== TEXT EXCERPT ==
···
In contrast, although the legislature has not specified that the candidate for apportionment can establish knowledge by written record plus reasonable inference, the majority finds room for reasonable inference in the statute — and not just inescapable inference, but inferential choice. This court has twice permitted administrative law judges to infer knowledge of permanent impairment from written records, even though the records stated only that the employee had undergone past surgery and not whether the employee had emerged residually impaired. See Country Wide, 181 Ariz. at 412-13, 891 P.2d at 879-80; Special Fund Div. (Morin), 182 Ariz. at 347, 897 P.2d at 649. The majority approves the substantial range of inferential choice permitted by these cases, as do I. Yet in § 23-1065(0) the legislature no more addresses the subject of inference from written records than it addresses testimonial supplement or explanation. The majority interprets reasonable inference into the statute, but interprets credible testimony out of the statute. This is not a result that the legislature has decreed; it is simply an instance of judicial interpretive choice.

I would choose otherwise. To permit apportionment in this case would not trivialize the written record requirement or render it pointless. See Fremont, 182 Ariz. at 408-09, 897 P.2d at 710-11; Special Fund Div. (Pete King), 184 Ariz. at 367, 909 P.2d at 434. To the contrary, this written record, general as it may be, suffices to allay any concern that this employer has falsely or collusively asserted prior knowledge; it shows that this employer knew when it hired the claimant that he had been wounded in Viet Nam and claimed an abiding resulting disability. Similarly, this written record, general as it may be, suffices to identify this employer as the sort the legislature meant to benefit from apportionment — one willing to take the kind of hiring risk described in Special Fund Div. (Pete King): “Before the industrial injury giving rise to the apportionment claim, an employer hiring or retaining a handicapped worker assumes increased risks that the worker will suffer a work-related injury or aggravated disability.” 184 Ariz. at 366, 909 P.2d at 433. A contemporaneous record that satisfies these purposes ought to satisfy A.R.S. § 23-1065(0(2). To the extent that further detail is necessary or desirable, the Industrial Commission ought to consider credible testimony toward that end.
···
== SUPPLIED MATERIAL ==
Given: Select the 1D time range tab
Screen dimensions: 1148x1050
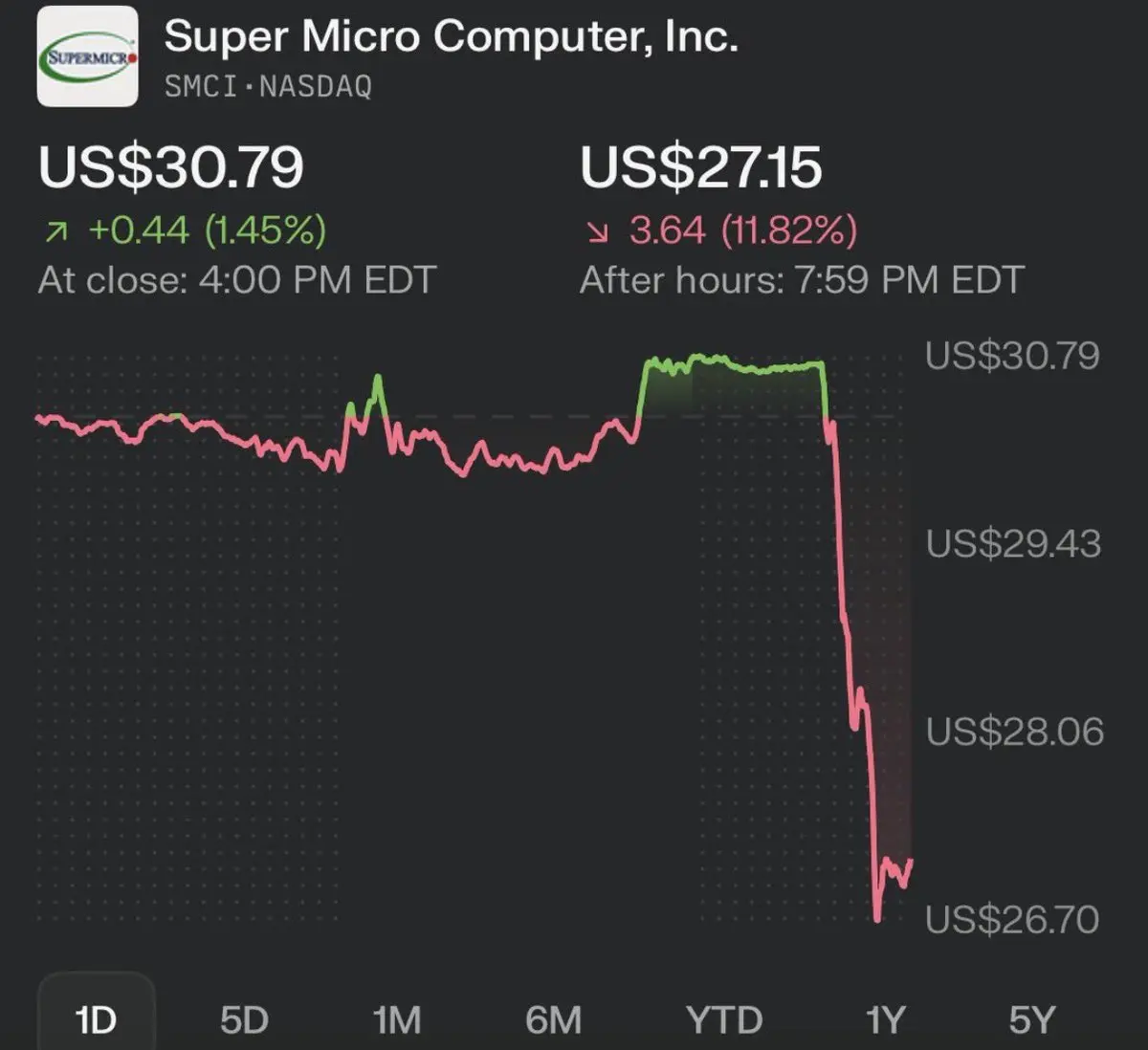Looking at the screenshot, I should tap(96, 1019).
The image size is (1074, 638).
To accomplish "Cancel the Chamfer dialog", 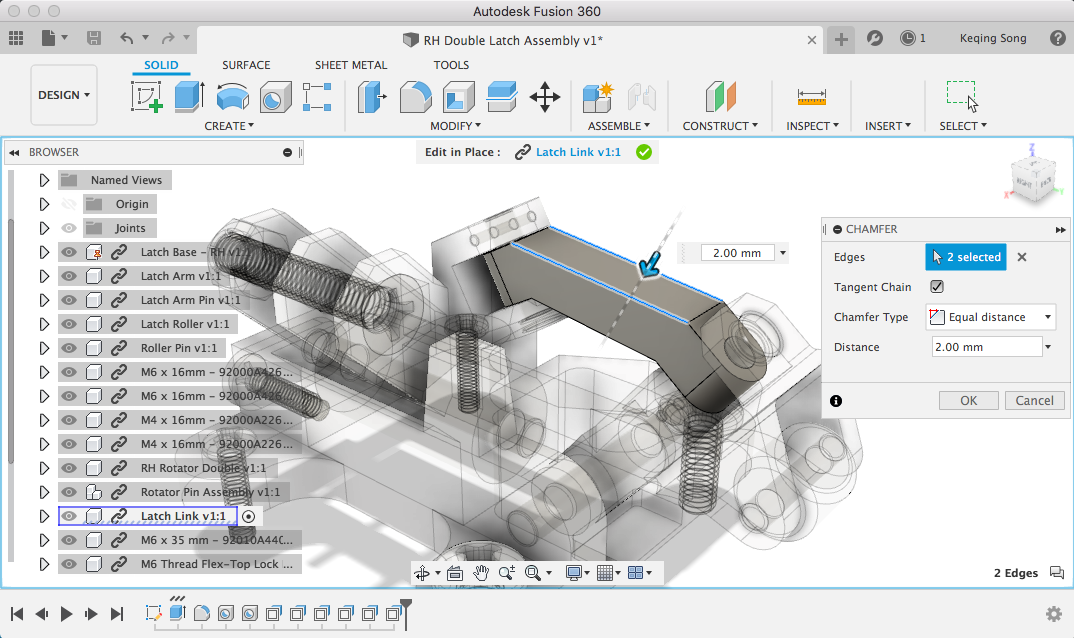I will [x=1034, y=400].
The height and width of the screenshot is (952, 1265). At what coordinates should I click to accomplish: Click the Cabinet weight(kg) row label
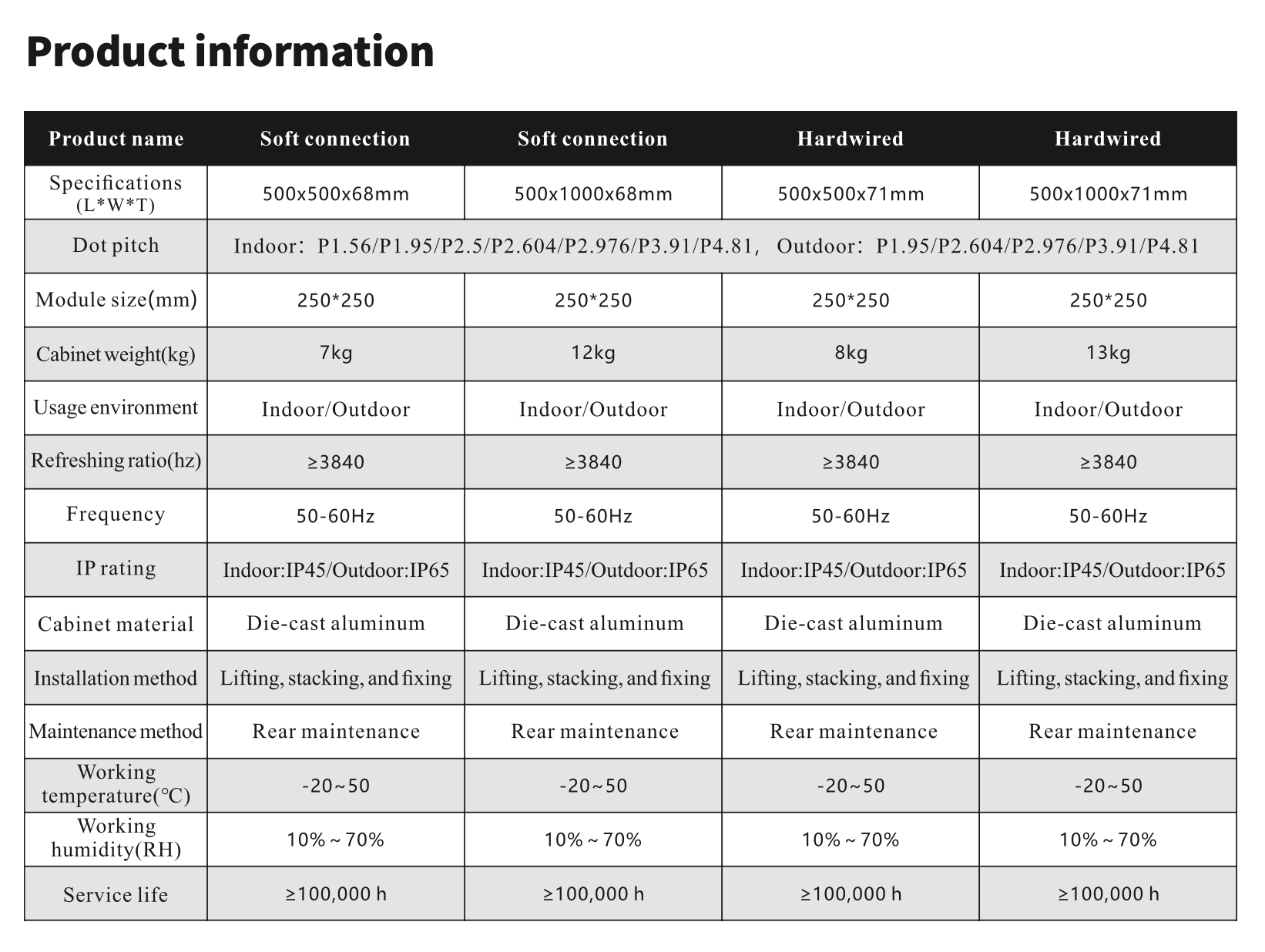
···
Continue the court opinion excerpt on apportionment and written records, starting after its final sentence.

== EXERCISE ANSWER ==
The statute of frauds, like A.R.S. § 23-1065(C)(2), imposes a written record requirement to weed out fabricated claims. But under the statute of frauds, “The required writing need not contain all the material terms of the contract and such material terms as are stated need not be precisely stated. All that is required is that the writing afford a basis for believing that the offered oral evidence rests on a real transaction.” Uniform Commercial Code (U.C.C.) § 2-201, Official Comment One, quoted in Koenen v. Royal Buick Co., 162 Ariz. 376, 380, 783 P.2d 822, 826 (App.1989). I would similarly construe the written record requirement of § 23-1065(C)(2).

Literal interpretation should not be carried to a point that “elevates form over substance,” “frustrates the remedial purpose of *168the statute,” or accomplishes a result “such as cannot be contemplated the Legislature intended.” Transporting, 185 Ariz. at 545, 917 P.2d at 274, (quoting Garrison v. Luke, 52 Ariz. 50, 56, 78 P.2d 1120, 1122 (1938)). By a combination of written record and supplemental testimony, this employer satisfied the administrative law judge that it knew of the applicant’s mental impairment and, “[i]n spite of the impairment, [had] hired and retained the applicant and accommodated the post traumatic stress disorder.” The administrative law judge who made this finding did justice both to the facts and to the law and advanced the purpose of A.R.S. § 23-1065(C)(2). I would affirm.